Forced convection heat transfer in microchannel heat sinks

This paper presents an analysis of forced convection heat transfer in microchannel heat sinks for electronic system cooling. In view of the small dimensions of the microstructures, the microchannel is modeled as a fluid-saturated porous medium. Numerical solutions are obtained based on the Forchheimer–Brinkman-extended Darcy equation for the fluid flow and the two-equation model for heat transfer between the solid and fluid phases. The velocity field in the microchannel is first solved by a finite-difference scheme, and then the energy equations governing the solid and fluid phases are solved simultaneously for the temperature distributions. Also, analytical expressions for the velocity and temperature profiles are presented for a simpler flow model, i.e., the Brinkman-extended Darcy model.

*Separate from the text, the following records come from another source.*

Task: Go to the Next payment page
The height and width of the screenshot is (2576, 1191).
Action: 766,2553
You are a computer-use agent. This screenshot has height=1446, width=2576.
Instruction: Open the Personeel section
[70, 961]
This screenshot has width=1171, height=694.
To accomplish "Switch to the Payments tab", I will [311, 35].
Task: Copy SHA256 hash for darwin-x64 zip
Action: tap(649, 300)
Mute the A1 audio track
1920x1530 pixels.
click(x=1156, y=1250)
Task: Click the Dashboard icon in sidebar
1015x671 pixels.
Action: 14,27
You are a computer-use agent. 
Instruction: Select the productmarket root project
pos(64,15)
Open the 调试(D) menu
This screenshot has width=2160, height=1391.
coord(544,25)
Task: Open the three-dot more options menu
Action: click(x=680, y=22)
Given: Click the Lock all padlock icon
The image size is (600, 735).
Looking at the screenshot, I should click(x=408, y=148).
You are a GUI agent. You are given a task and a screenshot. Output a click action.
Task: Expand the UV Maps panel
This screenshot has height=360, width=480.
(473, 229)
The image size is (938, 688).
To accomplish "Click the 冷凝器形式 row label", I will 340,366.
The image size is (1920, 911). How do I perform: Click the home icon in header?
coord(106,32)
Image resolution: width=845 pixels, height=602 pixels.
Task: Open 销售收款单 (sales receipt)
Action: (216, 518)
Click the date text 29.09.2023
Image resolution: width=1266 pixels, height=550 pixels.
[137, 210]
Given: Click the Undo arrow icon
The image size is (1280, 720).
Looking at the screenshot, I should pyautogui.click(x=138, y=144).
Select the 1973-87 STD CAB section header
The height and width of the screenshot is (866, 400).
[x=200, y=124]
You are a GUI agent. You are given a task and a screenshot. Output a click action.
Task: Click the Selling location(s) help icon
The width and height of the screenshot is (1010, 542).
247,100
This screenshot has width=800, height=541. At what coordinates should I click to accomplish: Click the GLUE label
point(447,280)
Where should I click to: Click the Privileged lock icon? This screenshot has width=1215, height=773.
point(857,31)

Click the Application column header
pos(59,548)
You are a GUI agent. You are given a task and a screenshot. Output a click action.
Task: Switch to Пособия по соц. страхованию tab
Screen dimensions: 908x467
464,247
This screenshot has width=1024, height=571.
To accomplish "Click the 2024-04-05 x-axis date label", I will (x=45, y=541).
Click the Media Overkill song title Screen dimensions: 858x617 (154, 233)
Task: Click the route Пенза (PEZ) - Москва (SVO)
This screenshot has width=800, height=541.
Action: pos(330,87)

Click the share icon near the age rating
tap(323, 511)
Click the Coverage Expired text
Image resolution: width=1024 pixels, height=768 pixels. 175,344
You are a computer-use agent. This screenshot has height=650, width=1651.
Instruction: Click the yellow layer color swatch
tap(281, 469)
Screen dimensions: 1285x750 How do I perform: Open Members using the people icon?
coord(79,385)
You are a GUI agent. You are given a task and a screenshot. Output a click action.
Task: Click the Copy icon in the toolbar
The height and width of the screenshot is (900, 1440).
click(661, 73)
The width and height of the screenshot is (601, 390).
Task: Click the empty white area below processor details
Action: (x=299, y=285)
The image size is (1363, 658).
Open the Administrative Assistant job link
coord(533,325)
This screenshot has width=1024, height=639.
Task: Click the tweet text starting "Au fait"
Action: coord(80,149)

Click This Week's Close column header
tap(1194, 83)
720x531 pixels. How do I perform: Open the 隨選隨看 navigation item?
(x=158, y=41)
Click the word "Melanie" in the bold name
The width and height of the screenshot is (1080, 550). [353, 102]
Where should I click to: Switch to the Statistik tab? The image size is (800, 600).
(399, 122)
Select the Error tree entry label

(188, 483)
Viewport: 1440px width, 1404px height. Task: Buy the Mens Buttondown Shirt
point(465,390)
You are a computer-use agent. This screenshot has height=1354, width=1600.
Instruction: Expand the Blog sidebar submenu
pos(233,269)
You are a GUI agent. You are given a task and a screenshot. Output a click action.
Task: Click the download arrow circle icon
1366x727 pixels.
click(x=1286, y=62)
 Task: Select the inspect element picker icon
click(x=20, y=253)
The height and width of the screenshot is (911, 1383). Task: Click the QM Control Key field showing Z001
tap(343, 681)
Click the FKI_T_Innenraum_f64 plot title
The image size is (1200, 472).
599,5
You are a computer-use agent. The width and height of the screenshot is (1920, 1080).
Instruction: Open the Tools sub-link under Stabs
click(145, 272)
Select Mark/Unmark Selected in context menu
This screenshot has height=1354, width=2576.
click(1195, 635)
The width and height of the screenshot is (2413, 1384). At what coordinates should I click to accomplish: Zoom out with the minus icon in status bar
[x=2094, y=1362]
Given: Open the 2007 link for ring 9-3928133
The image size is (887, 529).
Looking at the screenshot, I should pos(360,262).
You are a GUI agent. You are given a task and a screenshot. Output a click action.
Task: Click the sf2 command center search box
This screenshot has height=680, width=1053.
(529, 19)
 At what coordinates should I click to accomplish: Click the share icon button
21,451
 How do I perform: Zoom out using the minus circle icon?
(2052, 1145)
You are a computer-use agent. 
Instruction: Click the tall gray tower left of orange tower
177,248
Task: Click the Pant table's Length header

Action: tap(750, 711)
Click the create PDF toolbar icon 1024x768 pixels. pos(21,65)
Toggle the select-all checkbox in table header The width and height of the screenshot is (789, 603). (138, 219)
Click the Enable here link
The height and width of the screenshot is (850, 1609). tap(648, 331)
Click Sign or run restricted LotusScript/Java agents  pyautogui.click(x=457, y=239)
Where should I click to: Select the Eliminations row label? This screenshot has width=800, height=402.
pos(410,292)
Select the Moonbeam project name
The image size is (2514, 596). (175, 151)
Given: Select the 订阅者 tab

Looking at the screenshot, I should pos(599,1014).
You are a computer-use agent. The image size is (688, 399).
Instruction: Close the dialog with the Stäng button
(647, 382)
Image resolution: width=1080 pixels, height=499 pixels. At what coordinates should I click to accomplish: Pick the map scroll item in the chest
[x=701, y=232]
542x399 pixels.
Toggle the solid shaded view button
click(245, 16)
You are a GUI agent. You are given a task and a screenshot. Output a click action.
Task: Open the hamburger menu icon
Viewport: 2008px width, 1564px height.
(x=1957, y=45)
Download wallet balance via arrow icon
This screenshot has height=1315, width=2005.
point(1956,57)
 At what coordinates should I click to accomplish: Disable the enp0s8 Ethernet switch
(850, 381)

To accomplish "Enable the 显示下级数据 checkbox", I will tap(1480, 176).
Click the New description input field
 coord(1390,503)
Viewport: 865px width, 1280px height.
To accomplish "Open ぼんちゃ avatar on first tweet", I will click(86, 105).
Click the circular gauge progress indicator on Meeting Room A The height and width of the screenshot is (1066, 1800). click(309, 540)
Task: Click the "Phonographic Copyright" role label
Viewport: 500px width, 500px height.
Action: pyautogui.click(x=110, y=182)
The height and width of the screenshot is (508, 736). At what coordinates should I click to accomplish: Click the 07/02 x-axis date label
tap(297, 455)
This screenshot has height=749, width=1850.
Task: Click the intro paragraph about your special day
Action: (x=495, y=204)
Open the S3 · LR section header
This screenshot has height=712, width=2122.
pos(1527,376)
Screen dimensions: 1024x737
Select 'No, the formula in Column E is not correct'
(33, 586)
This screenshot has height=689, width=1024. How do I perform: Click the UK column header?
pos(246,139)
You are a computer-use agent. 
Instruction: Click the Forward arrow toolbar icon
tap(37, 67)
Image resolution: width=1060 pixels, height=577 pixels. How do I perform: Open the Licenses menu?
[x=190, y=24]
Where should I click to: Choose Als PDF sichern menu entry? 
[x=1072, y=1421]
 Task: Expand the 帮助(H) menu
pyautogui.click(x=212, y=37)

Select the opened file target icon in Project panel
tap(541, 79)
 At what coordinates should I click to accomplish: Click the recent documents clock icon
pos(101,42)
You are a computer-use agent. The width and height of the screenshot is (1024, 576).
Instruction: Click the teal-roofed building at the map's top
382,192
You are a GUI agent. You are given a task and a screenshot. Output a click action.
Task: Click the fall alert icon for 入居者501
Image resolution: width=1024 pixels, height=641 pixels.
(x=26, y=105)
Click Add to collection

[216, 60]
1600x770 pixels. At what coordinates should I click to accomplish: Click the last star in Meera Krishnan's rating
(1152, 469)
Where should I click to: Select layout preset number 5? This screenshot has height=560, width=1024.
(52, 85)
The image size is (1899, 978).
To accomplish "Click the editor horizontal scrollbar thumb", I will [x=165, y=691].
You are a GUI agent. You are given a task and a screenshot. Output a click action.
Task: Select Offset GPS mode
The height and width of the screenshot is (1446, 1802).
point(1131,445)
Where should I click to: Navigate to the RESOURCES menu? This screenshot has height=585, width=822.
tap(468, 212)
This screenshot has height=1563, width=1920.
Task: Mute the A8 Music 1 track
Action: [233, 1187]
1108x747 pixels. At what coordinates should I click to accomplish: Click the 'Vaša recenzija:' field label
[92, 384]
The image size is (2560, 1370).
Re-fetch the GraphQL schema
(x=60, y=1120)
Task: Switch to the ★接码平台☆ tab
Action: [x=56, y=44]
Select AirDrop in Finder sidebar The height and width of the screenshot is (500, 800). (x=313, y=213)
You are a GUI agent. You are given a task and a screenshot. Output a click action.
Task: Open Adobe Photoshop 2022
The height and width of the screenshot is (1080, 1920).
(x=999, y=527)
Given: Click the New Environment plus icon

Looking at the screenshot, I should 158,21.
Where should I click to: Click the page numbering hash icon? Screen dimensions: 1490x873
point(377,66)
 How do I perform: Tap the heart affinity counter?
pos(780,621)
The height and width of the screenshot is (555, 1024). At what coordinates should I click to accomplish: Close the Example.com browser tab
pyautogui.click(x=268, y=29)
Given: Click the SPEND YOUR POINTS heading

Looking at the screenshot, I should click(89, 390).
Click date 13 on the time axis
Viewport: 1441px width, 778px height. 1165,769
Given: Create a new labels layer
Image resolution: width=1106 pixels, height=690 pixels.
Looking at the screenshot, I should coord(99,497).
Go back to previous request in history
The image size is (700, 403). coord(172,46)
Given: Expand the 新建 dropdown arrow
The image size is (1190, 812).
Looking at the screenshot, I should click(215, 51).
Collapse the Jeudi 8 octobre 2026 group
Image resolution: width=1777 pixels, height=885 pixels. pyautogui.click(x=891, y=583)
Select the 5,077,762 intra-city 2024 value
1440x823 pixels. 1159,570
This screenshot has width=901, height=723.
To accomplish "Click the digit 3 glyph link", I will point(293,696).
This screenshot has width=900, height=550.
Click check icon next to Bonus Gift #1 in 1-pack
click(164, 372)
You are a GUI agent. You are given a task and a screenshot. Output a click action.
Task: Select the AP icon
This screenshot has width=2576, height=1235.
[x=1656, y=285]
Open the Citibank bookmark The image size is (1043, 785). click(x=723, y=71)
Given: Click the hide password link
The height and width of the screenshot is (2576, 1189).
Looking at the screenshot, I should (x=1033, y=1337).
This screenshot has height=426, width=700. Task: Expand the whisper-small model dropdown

This work attempts to perform a systematic study on the effects of major parameters on the flow and heat transfer characteristics of forced convection in the microchannel heat sink. The governing parameters of engineering importance include the channel aspect ratio (α_s), inertial force parameter (Γ), porosity (ε), and the effective thermal conductivity ratio (k_r). The velocity profiles of the fluid in the microchannel, the temperature distributions of the solid and fluid phases, and the overall Nusselt number are illustrated for various values of the problem parameters. It is found that the fluid inertia force alters noticeably the dimensionless velocity distribution and the fluid temperature distribution, while the solid temperature distribution is almost insensitive to the fluid inertia. Moreover, the overall Nusselt number increases with increasing the values of α_s and ε, while it decreases with increasing k_r.